Rosemary has many other health benefits
By adding rosemary to the diet, we not only consume carnosol, but the other three anti-cancer agents previously mentioned. And it’s only the beginning. We also get to enjoy the cancer fighting properties of caffeic acid, oleanolic acid, camphor, rosmanol, eugenol, and luteolin.
The benefit of these compounds go beyond fighting cancer, and together with many other chemicals found in the plant, provide us with multiple ways to keep healthy.
In a review of rosemary published in 2019, the researchers wrote that the plant contains compounds that have been shown to decrease the virulence of asthma, atherosclerosis, cataract, renal colic, liver toxicity, peptic ulcer, inflammatory diseases and narrowed heart arteries.

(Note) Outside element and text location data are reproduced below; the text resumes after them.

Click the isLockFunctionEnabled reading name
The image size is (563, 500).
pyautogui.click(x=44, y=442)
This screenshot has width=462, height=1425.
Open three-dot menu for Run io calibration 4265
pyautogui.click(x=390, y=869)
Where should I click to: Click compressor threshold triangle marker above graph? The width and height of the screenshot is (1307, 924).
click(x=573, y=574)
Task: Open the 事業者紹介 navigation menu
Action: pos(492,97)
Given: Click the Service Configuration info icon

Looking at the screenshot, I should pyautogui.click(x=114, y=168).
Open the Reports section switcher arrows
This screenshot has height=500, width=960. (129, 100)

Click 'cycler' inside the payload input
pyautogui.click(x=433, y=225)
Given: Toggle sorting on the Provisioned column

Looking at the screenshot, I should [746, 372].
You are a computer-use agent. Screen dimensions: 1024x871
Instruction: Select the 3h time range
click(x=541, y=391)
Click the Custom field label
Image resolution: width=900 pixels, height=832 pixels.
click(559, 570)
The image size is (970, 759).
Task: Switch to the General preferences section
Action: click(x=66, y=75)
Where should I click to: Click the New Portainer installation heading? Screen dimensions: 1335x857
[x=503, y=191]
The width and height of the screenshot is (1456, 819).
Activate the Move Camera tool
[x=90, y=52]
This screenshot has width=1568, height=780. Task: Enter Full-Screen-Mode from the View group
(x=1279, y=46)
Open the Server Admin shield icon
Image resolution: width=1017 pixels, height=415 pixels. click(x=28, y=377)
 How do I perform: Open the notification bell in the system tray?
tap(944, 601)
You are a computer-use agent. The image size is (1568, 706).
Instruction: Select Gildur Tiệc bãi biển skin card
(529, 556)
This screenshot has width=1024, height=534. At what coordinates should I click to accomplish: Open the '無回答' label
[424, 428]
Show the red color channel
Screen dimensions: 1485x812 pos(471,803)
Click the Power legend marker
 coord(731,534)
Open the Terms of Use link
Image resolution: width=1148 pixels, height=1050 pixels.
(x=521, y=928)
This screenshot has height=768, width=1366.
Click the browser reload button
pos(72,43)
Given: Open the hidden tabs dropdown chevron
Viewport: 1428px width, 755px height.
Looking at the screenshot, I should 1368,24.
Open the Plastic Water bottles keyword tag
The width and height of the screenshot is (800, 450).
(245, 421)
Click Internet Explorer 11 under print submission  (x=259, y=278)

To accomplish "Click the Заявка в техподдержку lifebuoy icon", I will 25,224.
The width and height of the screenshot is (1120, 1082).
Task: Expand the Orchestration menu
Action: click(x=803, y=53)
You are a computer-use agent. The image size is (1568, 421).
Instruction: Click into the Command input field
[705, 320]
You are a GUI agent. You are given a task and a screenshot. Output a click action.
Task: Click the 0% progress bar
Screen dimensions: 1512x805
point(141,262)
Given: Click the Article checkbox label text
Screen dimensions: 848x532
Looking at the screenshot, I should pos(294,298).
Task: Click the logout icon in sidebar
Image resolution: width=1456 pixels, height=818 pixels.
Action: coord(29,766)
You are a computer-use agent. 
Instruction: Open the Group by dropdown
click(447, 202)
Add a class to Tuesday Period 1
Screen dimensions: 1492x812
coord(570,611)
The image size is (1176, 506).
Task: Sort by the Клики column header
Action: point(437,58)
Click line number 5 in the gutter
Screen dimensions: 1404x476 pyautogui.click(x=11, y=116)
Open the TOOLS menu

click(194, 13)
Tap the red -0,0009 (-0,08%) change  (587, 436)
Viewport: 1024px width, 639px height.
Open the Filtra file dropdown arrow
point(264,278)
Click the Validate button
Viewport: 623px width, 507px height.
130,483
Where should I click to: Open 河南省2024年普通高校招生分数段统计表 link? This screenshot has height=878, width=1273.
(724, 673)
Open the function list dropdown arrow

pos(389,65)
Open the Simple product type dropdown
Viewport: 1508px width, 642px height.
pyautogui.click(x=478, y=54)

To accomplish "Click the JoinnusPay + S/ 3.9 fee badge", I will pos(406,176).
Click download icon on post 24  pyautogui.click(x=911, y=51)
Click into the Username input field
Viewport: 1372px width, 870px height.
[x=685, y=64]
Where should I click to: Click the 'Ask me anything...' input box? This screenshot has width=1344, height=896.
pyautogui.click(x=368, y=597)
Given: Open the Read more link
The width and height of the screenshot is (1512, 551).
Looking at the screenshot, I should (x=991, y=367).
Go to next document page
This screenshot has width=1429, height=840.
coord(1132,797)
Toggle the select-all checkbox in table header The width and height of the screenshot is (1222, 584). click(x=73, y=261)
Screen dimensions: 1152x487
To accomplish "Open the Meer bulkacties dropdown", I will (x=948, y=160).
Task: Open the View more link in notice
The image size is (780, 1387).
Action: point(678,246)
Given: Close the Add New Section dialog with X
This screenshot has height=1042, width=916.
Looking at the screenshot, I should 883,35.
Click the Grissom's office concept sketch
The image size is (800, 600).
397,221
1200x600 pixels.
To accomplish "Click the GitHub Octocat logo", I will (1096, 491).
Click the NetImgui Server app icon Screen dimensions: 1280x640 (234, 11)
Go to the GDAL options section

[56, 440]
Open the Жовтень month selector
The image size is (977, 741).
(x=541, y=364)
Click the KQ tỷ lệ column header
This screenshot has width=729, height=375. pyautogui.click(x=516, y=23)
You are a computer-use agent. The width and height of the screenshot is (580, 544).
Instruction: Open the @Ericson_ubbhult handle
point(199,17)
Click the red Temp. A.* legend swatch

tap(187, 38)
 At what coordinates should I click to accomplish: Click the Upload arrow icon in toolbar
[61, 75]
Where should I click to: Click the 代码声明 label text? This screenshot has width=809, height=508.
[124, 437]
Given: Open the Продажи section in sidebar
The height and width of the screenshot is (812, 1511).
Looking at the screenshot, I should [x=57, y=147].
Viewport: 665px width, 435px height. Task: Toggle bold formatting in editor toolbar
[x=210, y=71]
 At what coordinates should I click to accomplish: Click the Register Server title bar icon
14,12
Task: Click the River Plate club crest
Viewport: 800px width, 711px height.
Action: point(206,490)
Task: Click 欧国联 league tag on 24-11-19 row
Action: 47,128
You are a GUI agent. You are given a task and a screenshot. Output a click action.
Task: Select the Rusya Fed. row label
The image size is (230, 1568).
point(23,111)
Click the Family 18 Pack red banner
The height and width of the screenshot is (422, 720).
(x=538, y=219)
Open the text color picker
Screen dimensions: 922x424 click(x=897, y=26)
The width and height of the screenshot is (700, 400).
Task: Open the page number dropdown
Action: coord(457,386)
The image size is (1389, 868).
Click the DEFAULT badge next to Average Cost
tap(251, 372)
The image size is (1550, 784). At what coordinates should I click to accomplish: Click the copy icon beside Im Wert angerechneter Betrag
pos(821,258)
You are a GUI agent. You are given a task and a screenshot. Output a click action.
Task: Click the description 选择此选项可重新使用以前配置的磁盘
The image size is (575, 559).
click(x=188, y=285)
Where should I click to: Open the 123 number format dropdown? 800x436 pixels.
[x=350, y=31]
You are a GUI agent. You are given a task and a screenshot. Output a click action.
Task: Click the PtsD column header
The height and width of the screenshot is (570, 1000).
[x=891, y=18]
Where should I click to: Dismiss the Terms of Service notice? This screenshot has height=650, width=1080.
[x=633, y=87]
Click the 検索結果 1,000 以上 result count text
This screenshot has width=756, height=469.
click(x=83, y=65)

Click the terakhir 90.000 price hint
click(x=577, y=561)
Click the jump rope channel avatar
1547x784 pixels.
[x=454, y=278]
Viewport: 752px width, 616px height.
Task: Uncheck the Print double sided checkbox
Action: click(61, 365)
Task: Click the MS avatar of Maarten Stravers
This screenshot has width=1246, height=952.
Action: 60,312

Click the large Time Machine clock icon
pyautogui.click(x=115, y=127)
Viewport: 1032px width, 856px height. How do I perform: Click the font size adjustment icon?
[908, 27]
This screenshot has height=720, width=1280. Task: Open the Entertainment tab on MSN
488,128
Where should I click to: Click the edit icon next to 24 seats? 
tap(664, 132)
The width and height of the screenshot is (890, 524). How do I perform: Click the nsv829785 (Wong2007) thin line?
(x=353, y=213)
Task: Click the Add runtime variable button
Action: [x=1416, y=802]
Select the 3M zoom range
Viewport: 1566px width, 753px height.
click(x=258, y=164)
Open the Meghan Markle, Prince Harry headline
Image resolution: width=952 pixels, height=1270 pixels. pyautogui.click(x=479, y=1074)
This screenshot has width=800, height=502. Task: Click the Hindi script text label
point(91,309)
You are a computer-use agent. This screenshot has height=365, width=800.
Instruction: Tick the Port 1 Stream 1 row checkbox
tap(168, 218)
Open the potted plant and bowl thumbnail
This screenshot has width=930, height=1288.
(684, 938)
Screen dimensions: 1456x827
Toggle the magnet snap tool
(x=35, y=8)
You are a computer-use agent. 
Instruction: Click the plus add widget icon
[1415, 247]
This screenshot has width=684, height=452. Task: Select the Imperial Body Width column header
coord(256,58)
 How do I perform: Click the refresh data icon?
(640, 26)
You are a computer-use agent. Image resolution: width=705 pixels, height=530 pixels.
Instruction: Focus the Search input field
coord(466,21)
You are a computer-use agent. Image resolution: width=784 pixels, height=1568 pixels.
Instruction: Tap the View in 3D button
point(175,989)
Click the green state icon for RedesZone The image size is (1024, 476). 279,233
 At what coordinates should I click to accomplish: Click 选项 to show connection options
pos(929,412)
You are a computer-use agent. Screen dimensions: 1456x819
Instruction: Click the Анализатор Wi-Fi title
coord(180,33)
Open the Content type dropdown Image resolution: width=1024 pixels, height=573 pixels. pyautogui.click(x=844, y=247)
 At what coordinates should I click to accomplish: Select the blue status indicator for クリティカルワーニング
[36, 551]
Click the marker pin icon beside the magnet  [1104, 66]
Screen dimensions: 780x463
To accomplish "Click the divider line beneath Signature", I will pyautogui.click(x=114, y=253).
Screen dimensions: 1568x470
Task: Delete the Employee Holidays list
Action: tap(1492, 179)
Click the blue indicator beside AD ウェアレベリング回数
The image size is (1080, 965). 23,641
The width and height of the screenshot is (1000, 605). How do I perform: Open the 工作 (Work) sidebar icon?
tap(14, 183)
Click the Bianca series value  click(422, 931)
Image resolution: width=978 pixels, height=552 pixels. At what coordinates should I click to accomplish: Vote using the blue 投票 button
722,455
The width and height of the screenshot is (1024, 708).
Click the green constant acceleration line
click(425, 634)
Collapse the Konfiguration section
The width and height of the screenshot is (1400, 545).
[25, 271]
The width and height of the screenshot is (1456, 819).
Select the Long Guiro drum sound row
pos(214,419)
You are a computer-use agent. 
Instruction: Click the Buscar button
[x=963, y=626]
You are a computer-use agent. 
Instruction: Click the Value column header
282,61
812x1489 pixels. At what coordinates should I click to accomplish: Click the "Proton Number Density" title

These compounds can also control high cholesterol, lower elevated blood pressure and blood sugar, relieve physical and mental fatigue, protect the brain, act against dangerous microbes and viruses, protect the liver and kidneys, and relax the muscles.
How to get the benefits of rosemary
Rosemary is a versatile herb, so its aromatic magic can be incorporated into the diet by adding it to soups, casseroles, stews, marinades, pasta sauce and salads. The herb goes well with a variety of dishes such as poultry, game, lamb, beef, pork, and fish, and combines well with grains, onions, mushrooms, peas, potatoes, and spinach.
Rosemary leaf extract is also available as a supplement, in tincture and capsule form for internal use, and in the form of an essential oil for inhaling and using on the skin.